Nunca para de innovar.

Ya sea con un cubo o jugando con compuestos radioactivos para crear una nueva cepa de tomates. Homero Simpson se ve obligado a huir precipitadamente de su casa y se instala junto a su familia en la vieja granja en la que nació. Dispuesto a convertirse en un terrateniente, y ante la desesperación por no ver germinar la mezcla de semillas que ha plantado con la rapidez que su empuje emprendedor exige, decide adulterar el terreno con plutonio enriquecido. Un nuevo éxito: del carácter innovador del acto resulta un producto revolucionario, el Tomacco, una mezcla de tomate y tabaco que puede venderse también a menores. La empresa de cigarrillos Laramie muestra interés por la patente y hace una oferta más que sustanciosa a su creador, aunque Homero pierde una nueva oportunidad de hacerse rico por su excesiva ambición: pretende “sangrar” a la compañía tabacalera exigiéndole una cifra que supera los mil millones de dólares. La revista sobre felicidad en el trabajo Ebocame ha dedicado muchas líneas a hablar de la innovación. Manuel Torres, su director comercial, afirma: “La innovación puede ser la punta de lanza de la empresa y la que abra las puertas al crecimiento. Por eso hay que fijarse en Homero, él innova con pasmosa facilidad”.

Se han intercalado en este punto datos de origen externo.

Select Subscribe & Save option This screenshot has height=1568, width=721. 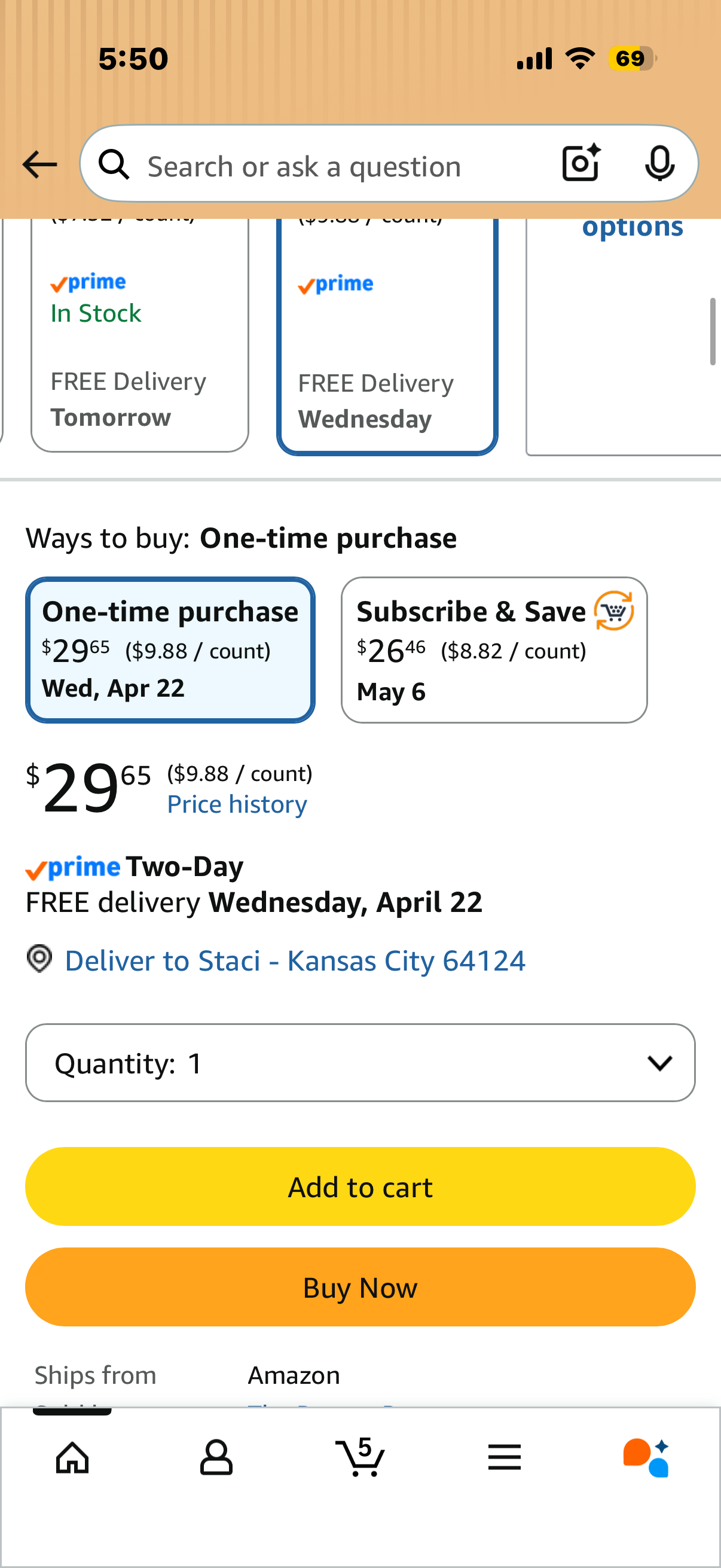coord(494,650)
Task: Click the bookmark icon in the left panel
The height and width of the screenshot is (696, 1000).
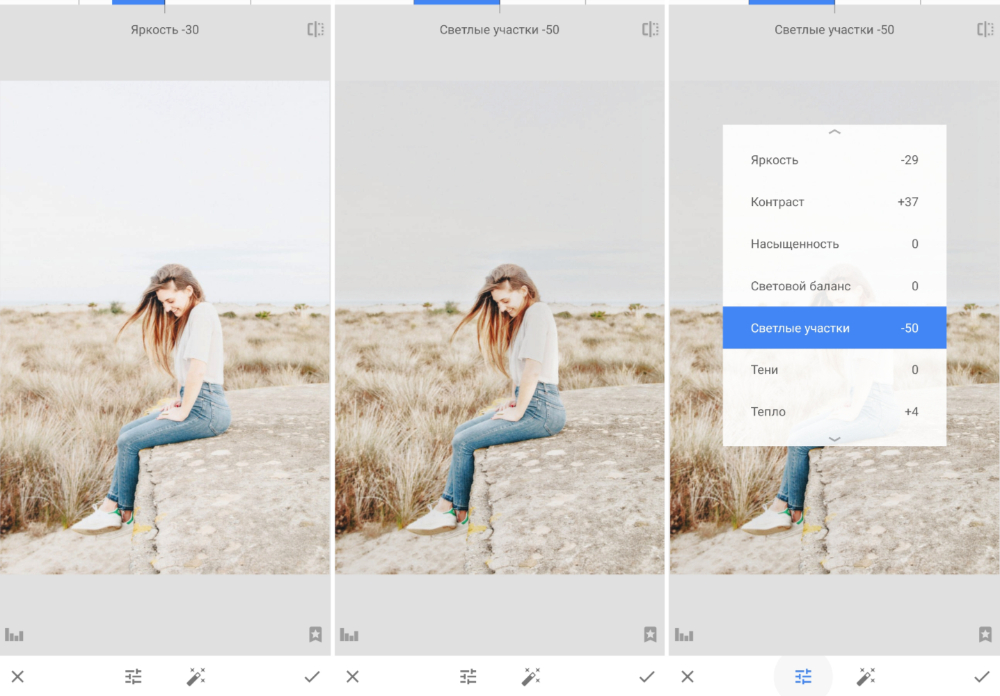Action: tap(315, 634)
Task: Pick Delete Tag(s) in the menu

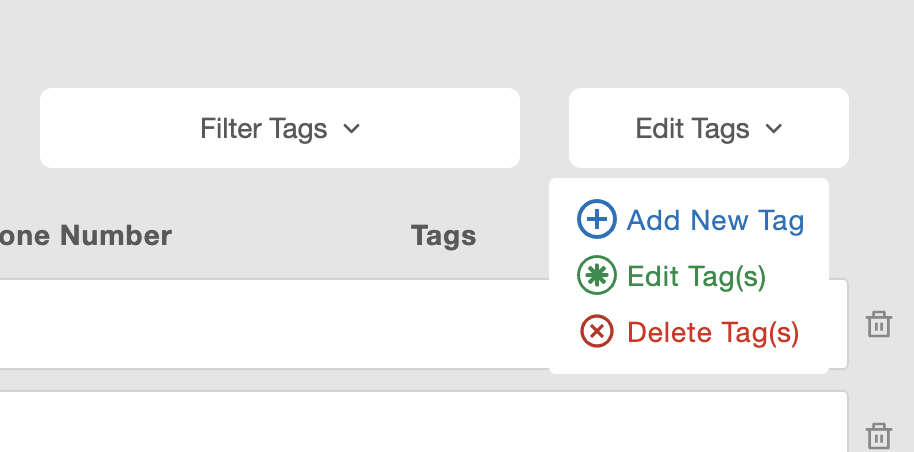Action: coord(713,331)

Se apoya en la tecnología.

Porque será una herramienta fundamental para triunfar. Homero lo sabe y decide fundar una compañía de servicios informáticos, Compuglobalhipermeganet. Y sí, Homero no tiene claro a qué quiere dedicarse y no cuenta con nociones básicas sobre Internet, pero su ambición contagiosa y su espíritu emprendedor llega a suscitar nerviosismo en la compañía del mismísimo Bill Gates. Gabriel Moral, account manager de la empresa de diseño y estrategia web Relevant.Ninja, lo avala: “La tecnología permite sondear mercados con una inversión mínima y atacarlos con tiros más certeros. Ayuda a saber dónde meterse y, sobre todo, dónde no hacerlo”. El ánimo emprendedor de Homero le lleva a intentar usar esta herramienta para triunfar… aunque antes tal vez necesite unas cuantas clases para saber algo más que aporrear el teclado.

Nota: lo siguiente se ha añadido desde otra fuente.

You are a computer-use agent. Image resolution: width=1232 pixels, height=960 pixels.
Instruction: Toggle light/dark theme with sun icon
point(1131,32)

Y lo más importante: jamás se desanima.

Además del Tomacco, del Flameado y de Compuglobalhipermeganet, Homero ha dedicado tiempo e ilusión a otros cientos de trabajos. Ha comerciado con azúcar y con grasa animal, ha trabajado como crítico gastronómico, ha regentado una guardería, ha conducido ambulancias, camiones, monorraíles, furgonetas de helados. Ha sido inventor, artista conceptual y de performance, paparazzi, representante de talentos y concejal de Sanidad. Homero no se arruga ante nada, porque sabe que siempre podrá volver a su puesto en el sector 7-G de la Central Nuclear. “Él siempre mira hacia delante, siempre tiene en la mente el objetivo de convertirse en un triunfador, y esa es la mayor fuente de fortaleza que existe”, explica el formador Julio García Gómez. Por eso, y porque es ambicioso, osado y valiente. Los tres requisitos que todo buen emprendedor debe saber conjugar. Así que Homero es una muestra clara de lo que no hay que hacer pero, ¿no es también cierto que puede considerarse un modelo a imitar? Jódete, Flanders.